CO₂-Preis einfach erklärt
Einfach erklärt: Was CO₂-Preis bedeutet, warum der Begriff für Eigentümer wichtig ist und worauf Sie achten sollten.
Was bedeutet CO₂-Preis?
Für die Endverbraucher schlägt sich der CO₂-Preis unsichtbar in Preisen nieder: Heizöl, Gas, Kraftstoffe und Fernwärme enthalten jeweils einen Aufschlag, der sich aus der Menge an CO₂ berechnet, die bei der Verbrennung frei wird, multipliziert mit dem jeweils geltenden Tonnenpreis. Seit 2021 gilt ein gestaffelter, staatlich bestimmter Preis; für 2026 und 2027 steht ein Korridor von 55 bis 65 Euro pro Tonne fest.

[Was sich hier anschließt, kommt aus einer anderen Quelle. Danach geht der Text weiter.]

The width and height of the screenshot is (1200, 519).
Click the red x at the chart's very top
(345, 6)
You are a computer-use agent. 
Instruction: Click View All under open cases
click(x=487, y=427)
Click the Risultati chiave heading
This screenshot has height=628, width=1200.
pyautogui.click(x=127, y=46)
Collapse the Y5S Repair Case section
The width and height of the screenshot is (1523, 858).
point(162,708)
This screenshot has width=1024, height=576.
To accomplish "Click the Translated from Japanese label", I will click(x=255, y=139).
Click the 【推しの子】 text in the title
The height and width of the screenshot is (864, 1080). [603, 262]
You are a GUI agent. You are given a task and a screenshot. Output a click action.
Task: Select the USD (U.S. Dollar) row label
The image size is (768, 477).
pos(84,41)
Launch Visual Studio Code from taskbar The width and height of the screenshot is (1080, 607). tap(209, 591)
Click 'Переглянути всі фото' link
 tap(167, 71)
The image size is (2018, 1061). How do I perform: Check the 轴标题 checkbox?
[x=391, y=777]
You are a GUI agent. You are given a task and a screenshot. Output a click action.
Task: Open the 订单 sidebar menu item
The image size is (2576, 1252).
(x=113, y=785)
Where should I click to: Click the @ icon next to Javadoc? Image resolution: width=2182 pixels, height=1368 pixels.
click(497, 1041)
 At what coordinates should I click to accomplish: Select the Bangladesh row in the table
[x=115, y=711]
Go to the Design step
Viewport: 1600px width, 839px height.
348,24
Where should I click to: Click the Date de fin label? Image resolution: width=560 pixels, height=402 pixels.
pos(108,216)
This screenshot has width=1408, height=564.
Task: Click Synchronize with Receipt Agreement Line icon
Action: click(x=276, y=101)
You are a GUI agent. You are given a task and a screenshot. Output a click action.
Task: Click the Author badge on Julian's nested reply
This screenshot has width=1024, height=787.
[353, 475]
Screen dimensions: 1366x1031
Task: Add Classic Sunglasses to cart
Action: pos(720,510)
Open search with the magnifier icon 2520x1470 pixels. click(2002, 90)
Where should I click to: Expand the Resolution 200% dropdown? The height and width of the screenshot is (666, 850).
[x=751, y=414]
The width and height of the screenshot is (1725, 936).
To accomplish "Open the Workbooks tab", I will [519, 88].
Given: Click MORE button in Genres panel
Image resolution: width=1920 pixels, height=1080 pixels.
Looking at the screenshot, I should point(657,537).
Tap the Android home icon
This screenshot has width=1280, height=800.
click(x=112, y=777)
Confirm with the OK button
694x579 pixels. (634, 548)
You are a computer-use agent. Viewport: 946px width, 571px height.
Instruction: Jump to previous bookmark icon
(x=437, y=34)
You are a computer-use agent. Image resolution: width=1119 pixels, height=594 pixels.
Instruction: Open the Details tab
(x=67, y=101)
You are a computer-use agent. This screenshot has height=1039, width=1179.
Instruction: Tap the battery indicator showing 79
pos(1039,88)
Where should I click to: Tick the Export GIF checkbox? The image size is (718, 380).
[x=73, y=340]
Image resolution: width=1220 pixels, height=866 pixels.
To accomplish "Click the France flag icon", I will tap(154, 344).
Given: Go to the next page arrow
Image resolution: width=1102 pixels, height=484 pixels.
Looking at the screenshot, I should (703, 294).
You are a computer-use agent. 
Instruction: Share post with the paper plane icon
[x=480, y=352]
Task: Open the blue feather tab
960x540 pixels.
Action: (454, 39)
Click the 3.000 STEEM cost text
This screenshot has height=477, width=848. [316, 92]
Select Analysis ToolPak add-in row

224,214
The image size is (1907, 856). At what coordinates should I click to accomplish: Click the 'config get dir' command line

Zwei Regime wirken parallel: Der nationale Preis nach dem Brennstoffemissionshandelsgesetz erfasst die Verbrennung im Gebäudesektor, während der europäische Emissionshandel (ETS, künftig ETS2) die Zertifikate für Industrie und – perspektivisch – Gebäude und Verkehr am Markt handelt. Welches Regime in welcher Situation schwerer wiegt, bestimmt, wie sich Heiz- und Tankkosten entwickeln.
Steigt der Tonnenpreis, verteuern sich fossile Energieträger unmittelbar: Jede Tonne CO₂ aus der heimischen Gastherme oder Ölzentralse wird teurer. Wer auf eine Wärmepumpe oder ein Wärmenetz wechselt, entzieht sich dieser Preisdynamik vollständig – der CO₂-Preis bleibt dann nur noch ein Argument für Elektrifizierung.
Warum ist der Begriff für Eigentümer wichtig?
Für die eigene Kalkulation zählt, wie viel CO₂ die bestehende Heizung pro Jahr ausstößt. Wer diesen Wert kennt – etwa aus Abrechnungen oder Normwerten –, kann jeden Euroänderung im Tonnenpreis direkt in Monatskosten übersetzen und Umstellungen genauer bewerten.